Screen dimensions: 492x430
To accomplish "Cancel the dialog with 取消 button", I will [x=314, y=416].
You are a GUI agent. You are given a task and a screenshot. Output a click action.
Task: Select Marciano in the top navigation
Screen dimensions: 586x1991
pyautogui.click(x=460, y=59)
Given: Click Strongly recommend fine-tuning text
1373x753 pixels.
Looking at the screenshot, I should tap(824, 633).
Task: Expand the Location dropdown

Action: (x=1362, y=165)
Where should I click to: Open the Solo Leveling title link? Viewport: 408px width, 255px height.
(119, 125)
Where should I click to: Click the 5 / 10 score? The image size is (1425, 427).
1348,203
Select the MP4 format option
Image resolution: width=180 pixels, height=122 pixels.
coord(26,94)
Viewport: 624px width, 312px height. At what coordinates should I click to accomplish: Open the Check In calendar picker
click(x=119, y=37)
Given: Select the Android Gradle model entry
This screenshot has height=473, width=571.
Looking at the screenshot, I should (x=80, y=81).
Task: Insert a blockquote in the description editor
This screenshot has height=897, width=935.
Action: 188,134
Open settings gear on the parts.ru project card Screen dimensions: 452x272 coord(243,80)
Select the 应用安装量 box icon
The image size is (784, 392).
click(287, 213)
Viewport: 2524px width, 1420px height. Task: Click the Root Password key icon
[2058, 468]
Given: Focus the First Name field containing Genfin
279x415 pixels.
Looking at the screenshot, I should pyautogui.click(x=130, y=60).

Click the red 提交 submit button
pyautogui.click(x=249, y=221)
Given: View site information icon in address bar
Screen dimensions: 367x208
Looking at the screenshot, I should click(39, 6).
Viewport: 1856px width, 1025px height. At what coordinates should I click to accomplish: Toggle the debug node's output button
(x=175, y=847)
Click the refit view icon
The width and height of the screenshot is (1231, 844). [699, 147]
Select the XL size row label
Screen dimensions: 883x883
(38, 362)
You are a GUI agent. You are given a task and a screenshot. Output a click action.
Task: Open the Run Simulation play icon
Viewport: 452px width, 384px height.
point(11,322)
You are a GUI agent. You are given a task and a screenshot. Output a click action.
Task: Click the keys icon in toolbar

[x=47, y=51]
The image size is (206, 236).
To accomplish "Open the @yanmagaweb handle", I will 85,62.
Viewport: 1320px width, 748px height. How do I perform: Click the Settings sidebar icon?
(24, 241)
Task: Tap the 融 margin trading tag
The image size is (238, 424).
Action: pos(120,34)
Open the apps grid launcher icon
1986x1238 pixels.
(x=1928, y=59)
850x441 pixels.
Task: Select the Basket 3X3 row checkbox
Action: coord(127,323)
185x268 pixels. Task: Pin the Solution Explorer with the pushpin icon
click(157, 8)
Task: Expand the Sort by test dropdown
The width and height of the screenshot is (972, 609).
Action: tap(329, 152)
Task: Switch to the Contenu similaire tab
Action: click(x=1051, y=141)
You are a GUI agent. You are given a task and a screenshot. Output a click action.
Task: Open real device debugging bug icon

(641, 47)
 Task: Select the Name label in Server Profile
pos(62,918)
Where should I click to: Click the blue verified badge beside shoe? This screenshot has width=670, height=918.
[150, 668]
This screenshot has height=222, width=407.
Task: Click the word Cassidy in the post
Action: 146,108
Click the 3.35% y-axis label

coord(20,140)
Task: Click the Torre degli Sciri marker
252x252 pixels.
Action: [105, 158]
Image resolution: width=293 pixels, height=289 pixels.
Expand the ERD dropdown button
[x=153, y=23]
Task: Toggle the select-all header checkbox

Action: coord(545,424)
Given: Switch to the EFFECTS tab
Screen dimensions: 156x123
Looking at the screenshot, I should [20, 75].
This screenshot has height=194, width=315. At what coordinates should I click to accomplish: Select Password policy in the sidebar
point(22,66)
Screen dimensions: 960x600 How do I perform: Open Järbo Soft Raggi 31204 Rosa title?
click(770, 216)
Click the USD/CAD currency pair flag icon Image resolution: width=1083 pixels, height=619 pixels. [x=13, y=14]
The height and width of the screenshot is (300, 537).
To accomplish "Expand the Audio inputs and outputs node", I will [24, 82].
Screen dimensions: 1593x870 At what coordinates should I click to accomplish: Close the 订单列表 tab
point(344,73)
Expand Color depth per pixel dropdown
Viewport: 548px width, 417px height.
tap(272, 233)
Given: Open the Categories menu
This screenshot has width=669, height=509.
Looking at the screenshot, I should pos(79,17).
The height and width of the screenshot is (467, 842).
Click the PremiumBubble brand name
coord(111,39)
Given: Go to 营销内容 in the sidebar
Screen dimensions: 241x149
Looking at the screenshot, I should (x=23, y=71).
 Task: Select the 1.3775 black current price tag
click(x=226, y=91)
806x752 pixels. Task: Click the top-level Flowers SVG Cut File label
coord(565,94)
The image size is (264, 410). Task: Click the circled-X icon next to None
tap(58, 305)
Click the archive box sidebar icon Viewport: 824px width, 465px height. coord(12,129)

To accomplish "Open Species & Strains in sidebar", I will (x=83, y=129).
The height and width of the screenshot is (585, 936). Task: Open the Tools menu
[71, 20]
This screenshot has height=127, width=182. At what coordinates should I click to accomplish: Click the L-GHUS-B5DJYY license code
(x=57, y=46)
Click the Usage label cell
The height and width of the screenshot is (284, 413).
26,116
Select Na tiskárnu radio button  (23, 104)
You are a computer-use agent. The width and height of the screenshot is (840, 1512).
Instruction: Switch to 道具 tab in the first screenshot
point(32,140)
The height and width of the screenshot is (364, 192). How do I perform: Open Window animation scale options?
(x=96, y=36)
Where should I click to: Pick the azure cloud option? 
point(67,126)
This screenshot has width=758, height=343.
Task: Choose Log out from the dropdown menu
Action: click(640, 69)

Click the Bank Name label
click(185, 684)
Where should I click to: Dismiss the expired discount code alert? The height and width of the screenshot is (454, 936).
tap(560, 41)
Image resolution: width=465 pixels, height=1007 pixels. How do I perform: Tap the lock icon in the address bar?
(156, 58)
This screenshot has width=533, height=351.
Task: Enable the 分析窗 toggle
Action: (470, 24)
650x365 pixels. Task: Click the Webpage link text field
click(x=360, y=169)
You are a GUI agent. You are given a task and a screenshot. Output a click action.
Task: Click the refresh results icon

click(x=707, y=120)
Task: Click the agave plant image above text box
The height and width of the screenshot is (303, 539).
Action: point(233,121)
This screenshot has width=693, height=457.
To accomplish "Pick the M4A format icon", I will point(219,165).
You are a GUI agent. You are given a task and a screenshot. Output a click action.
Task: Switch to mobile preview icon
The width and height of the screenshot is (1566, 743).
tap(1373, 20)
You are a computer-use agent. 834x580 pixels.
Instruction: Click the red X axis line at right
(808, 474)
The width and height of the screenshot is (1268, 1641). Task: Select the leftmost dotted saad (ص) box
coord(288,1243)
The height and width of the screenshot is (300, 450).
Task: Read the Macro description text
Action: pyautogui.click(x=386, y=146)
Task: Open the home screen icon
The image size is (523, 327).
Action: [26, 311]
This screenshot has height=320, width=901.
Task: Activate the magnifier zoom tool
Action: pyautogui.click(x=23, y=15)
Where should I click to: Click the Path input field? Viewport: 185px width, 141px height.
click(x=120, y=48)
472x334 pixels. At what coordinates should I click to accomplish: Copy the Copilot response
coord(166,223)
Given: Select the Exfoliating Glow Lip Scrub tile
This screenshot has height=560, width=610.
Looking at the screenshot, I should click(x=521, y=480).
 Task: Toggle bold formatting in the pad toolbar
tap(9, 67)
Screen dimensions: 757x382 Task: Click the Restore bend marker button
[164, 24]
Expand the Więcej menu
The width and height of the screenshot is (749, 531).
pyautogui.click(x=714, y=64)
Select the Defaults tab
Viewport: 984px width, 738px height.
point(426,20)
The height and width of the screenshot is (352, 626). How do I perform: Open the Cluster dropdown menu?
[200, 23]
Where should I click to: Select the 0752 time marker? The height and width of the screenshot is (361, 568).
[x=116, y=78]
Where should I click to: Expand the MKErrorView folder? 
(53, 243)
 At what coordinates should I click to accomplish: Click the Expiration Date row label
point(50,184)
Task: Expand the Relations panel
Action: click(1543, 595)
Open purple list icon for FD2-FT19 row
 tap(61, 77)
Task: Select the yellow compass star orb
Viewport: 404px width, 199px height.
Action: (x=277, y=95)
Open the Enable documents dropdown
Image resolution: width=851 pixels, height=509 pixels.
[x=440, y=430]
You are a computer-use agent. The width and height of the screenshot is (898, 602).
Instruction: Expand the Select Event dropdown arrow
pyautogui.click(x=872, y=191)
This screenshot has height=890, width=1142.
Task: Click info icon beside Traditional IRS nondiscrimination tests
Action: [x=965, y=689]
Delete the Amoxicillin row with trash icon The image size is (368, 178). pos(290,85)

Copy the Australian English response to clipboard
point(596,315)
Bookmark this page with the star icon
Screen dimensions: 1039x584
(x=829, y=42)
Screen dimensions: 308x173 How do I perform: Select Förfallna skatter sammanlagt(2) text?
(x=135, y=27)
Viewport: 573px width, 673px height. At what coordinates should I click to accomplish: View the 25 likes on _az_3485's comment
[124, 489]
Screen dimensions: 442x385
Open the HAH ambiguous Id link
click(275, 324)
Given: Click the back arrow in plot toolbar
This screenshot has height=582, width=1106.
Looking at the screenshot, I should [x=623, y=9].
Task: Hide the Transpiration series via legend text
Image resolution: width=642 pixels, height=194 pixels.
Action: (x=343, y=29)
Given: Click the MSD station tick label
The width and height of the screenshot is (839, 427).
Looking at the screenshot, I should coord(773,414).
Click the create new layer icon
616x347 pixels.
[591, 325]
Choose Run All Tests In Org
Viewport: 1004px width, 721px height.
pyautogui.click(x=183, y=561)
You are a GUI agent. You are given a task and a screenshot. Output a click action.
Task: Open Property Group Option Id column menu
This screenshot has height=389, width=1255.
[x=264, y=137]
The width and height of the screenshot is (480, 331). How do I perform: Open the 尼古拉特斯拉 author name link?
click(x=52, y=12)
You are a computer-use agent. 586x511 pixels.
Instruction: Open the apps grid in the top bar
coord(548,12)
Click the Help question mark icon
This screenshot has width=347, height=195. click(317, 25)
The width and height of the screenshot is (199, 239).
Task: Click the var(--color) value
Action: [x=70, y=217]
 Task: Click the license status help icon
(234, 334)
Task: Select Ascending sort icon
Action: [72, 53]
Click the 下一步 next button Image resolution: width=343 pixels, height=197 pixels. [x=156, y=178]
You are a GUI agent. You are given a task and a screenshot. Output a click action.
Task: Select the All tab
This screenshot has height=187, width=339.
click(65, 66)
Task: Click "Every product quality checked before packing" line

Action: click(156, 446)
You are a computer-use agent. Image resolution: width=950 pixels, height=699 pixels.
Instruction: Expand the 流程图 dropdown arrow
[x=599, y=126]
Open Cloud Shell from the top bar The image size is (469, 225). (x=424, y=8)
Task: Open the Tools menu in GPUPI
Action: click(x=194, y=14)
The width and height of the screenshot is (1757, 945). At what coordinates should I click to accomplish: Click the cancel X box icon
***
### [Given instruction]
Rewrite the listing from its first line through the line containing "point(11,322)", replacing every "Screen dimensions" with "Screen size" and leaving everything else unchanged.

### [Response below]
Screen size: 492x430
To accomplish "Cancel the dialog with 取消 button", I will [x=314, y=416].
You are a GUI agent. You are given a task and a screenshot. Output a click action.
Task: Select Marciano in the top navigation
Screen size: 586x1991
pyautogui.click(x=460, y=59)
Given: Click Strongly recommend fine-tuning text
1373x753 pixels.
Looking at the screenshot, I should tap(824, 633).
Task: Expand the Location dropdown

Action: (x=1362, y=165)
Where should I click to: Open the Solo Leveling title link? Viewport: 408px width, 255px height.
(119, 125)
Where should I click to: Click the 5 / 10 score? The image size is (1425, 427).
1348,203
Select the MP4 format option
Image resolution: width=180 pixels, height=122 pixels.
coord(26,94)
Viewport: 624px width, 312px height. At what coordinates should I click to accomplish: Open the Check In calendar picker
click(x=119, y=37)
Given: Select the Android Gradle model entry
This screenshot has height=473, width=571.
Looking at the screenshot, I should (x=80, y=81).
Task: Insert a blockquote in the description editor
This screenshot has height=897, width=935.
Action: 188,134
Open settings gear on the parts.ru project card Screen size: 452x272 coord(243,80)
Select the 应用安装量 box icon
The image size is (784, 392).
click(287, 213)
Viewport: 2524px width, 1420px height. Task: Click the Root Password key icon
[2058, 468]
Given: Focus the First Name field containing Genfin
279x415 pixels.
Looking at the screenshot, I should pyautogui.click(x=130, y=60).

Click the red 提交 submit button
pyautogui.click(x=249, y=221)
Given: View site information icon in address bar
Screen size: 367x208
Looking at the screenshot, I should click(39, 6).
Viewport: 1856px width, 1025px height. At what coordinates should I click to accomplish: Toggle the debug node's output button
(x=175, y=847)
Click the refit view icon
The width and height of the screenshot is (1231, 844). [699, 147]
Select the XL size row label
Screen size: 883x883
(38, 362)
You are a GUI agent. You are given a task and a screenshot. Output a click action.
Task: Open the Run Simulation play icon
Viewport: 452px width, 384px height.
point(11,322)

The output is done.